What I now realize is that my attitude began changing during that wait. After stewing for a while, I began enjoying the dry air and blue sky, watching travelers come and go, chatting with airport workers who offered advice about which car rental company to use next time. I think now that I was exchanging my East Coast inwardness for a southwestern outwardness, a sensitivity to place and people. And I was switching to a more relaxed sense of time.
I drove north for a few hours and then began to realize things were not what they seemed. My usual eyeballing of a map for approximate travel time was way off - set to East Coast and European distances.
I was a good way from my destination and off course when I stopped to look at the map. Road signs and map didn't agree so I sought directions in a nearby undistinguished looking building. The inside looked like a stage set of a Mexican town; along the walls, the fronts of houses, a jail, a saloon, and stores projected into the room. The place was crowded. In the "saloon" area, four people in white robes and turbans, an unexpected sight in this small New Mexican town, were finishing their meal. A railing enclosed the center of the floor which served as the town plaza. One table was empty. I joined the crowd for a Mexican dinner before getting directions.
DARKNESS and the fatigue that hit after eating contributed to the difficulty I had finding my destination - a ranch conference center. It seemed as though I were driving forever through the darkness with just the stars for company. I caught a glimpse of a sign that I couldn't read in the dark. But I took a chance and followed an endless, bumpy dirt road through the black night toward I didn't know what until finally, to my great relief, a few lighted buildings appeared in the distance. There was life so mewhere ahead.
And what a somewhere it was. In the early morning light, I left the whitewashed adobe interior of my cabin to wander toward the dining hall. What was invisible at night was breathtaking in the daylight - gold and crimson cliffs surrounding wide-open spaces. In the shadow of the cliffs hid an assortment of buildings for housing, classrooms, eating, and recreation, unobtrusive man-made additions to the land. The dramatic cliffs and views worked their spell undisturbed.
At the end of my first day - after lectures, hikes, plentiful food, interesting conversations - I sat under a huge cottonwood with a new friend who had been teaching a course about the Pueblo Indians. She explained the need she had for private space and for quiet, a need that she had not noticed in most Anglos. I agreed that space and quiet were rare in my world, but, I already realized, much needed and appreciated by this visitor.

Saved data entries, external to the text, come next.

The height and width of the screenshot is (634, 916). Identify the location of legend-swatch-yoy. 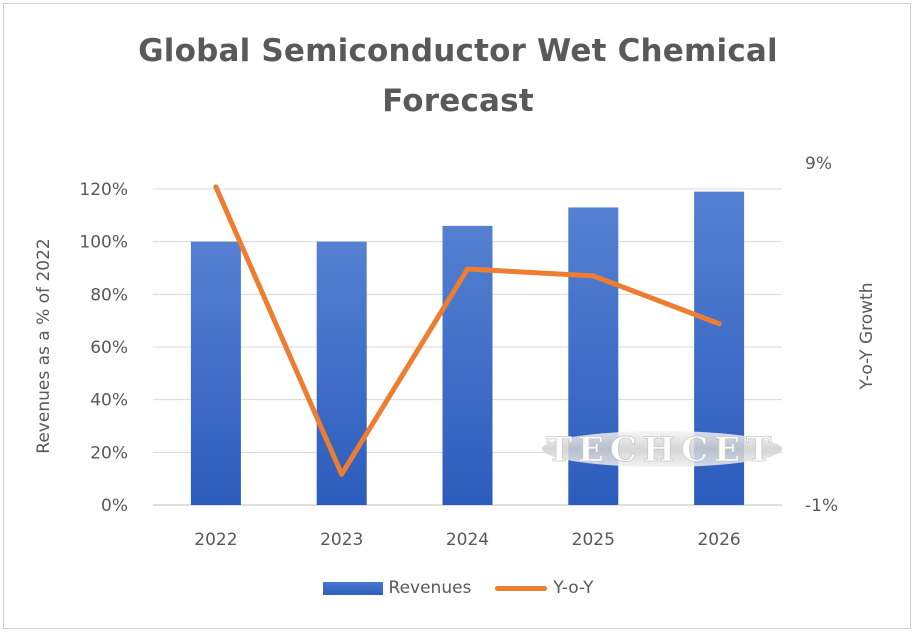
(522, 588).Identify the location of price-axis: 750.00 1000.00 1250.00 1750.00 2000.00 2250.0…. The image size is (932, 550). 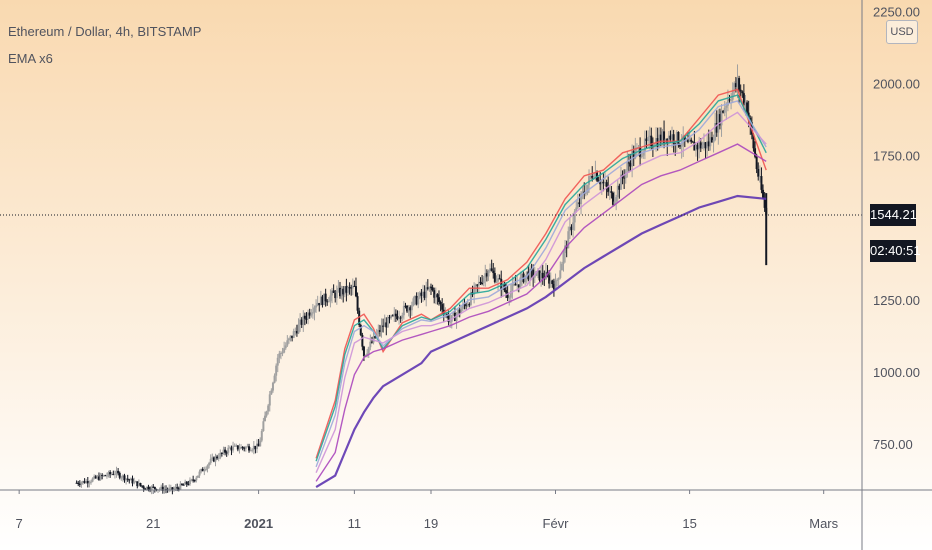
(896, 228).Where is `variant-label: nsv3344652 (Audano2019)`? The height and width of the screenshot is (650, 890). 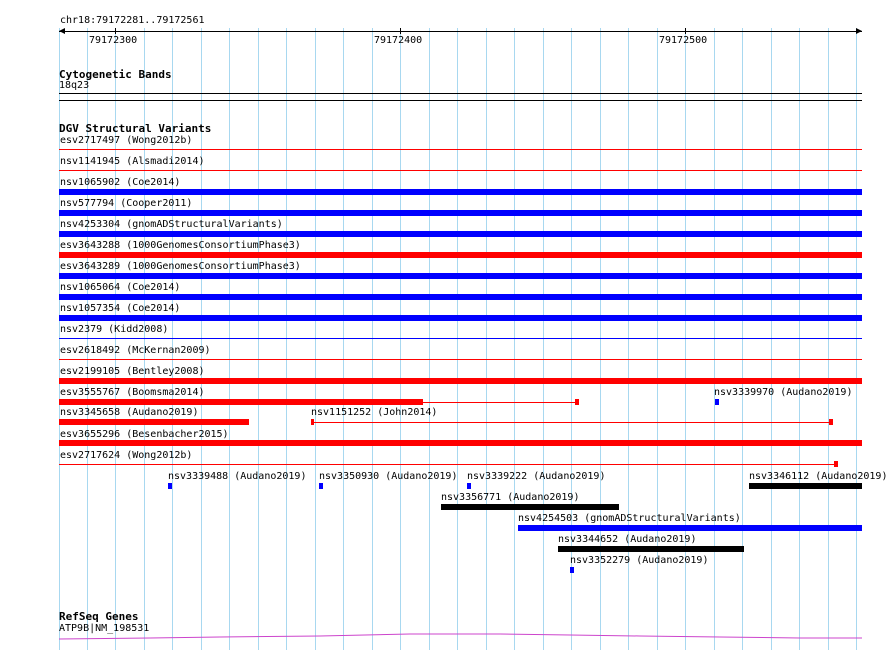
variant-label: nsv3344652 (Audano2019) is located at coordinates (628, 540). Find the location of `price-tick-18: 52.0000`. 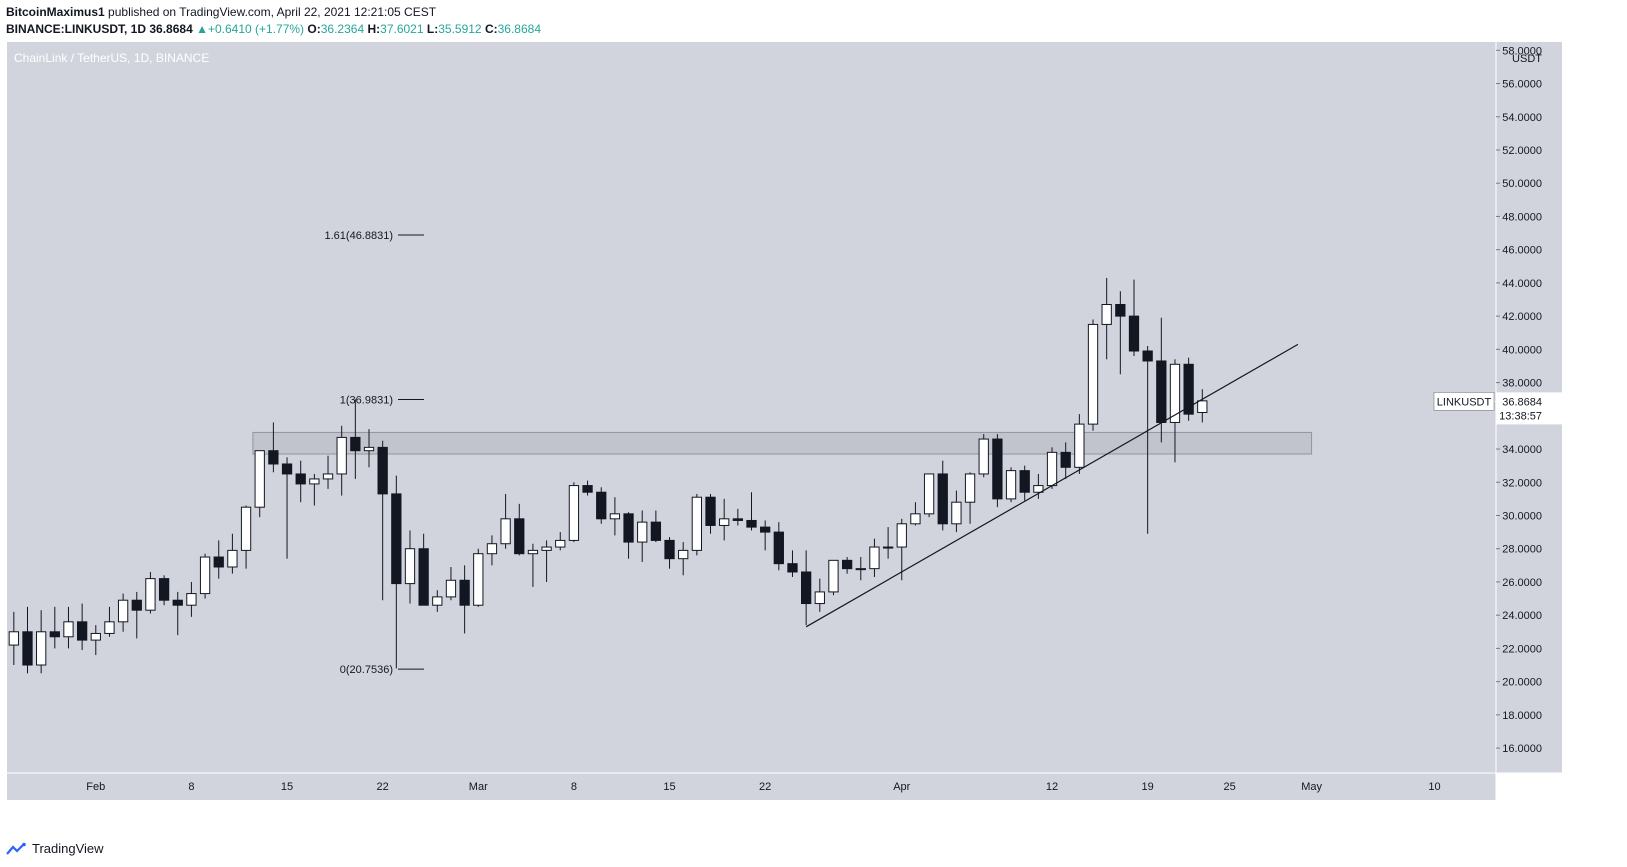

price-tick-18: 52.0000 is located at coordinates (1522, 151).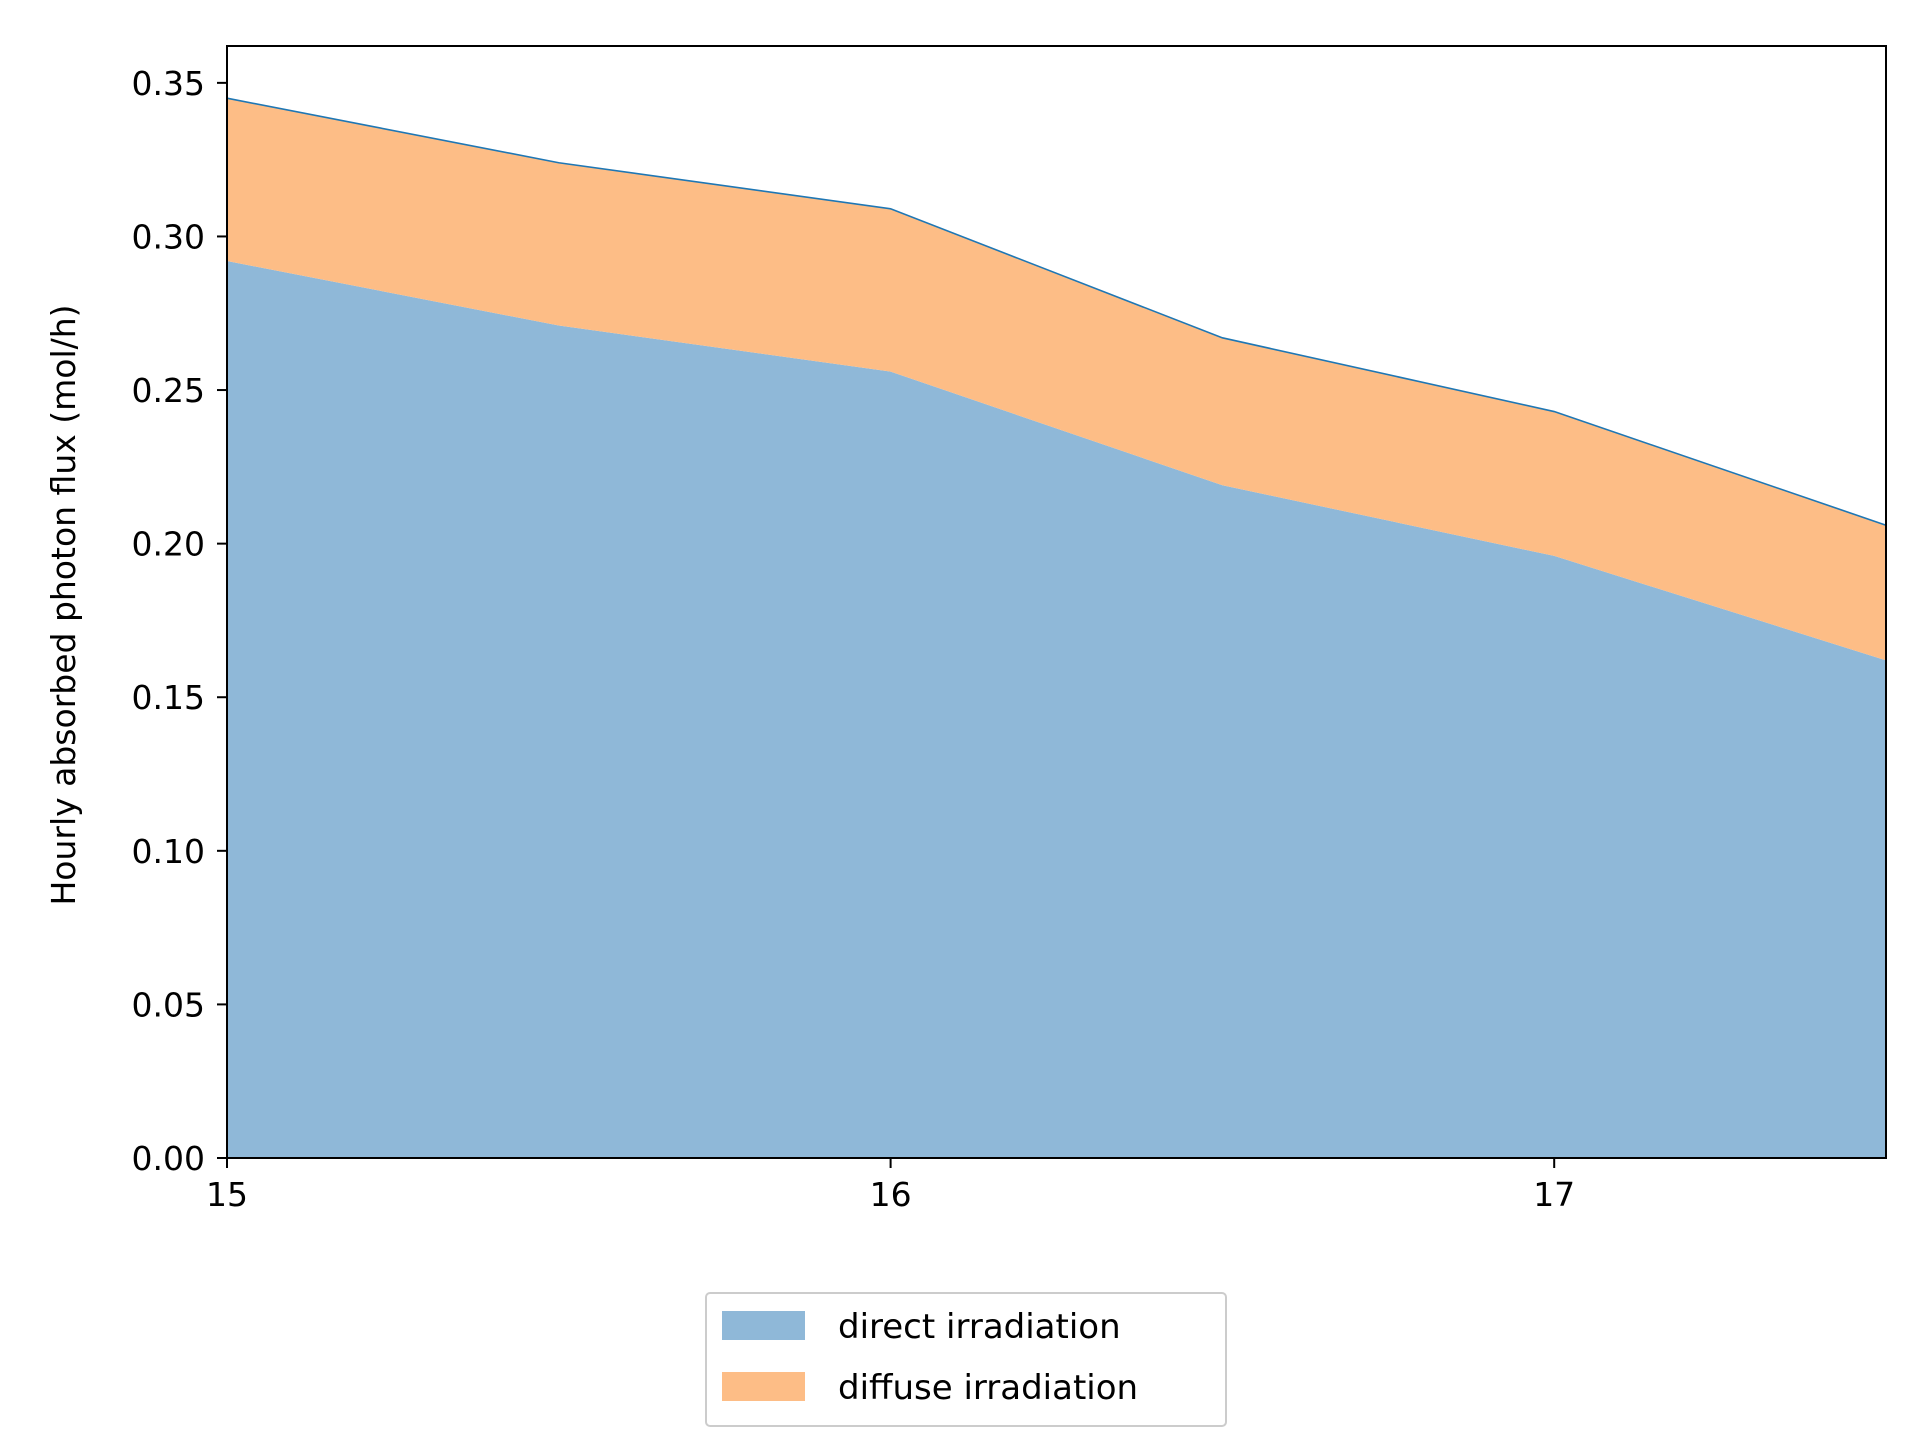 The width and height of the screenshot is (1920, 1444). Describe the element at coordinates (1554, 1194) in the screenshot. I see `x-tick-label: 17` at that location.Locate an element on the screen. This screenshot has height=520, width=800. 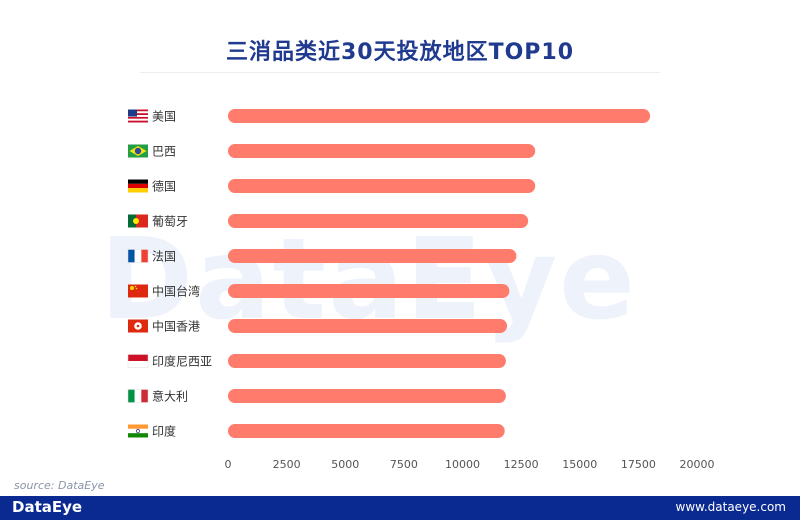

Many places known only through travel books became real to me during that trip. Not one was a disappointment. But most intriguing was the appeal of the non-noted places - the vistas that made me stop, some days too many times, at the side of the road and study the scene while taking deep breaths as if to inhale the spirit of the place. Many of the people I met in the Southwest exuded a feeling of serenity, as though they had been infused with some of the space and the quiet of the landscape.
NOW, a few months later, I review my pictures and marvel. The striking beauty of the immense landscape is diminished in the hand-sized prints. And, strangely, the sky that I remember as always blue is often filled with menacing storm clouds. I'm still not sure I'm distinguishing between reality and dream. I'll just have to return soon to do more research on the subject.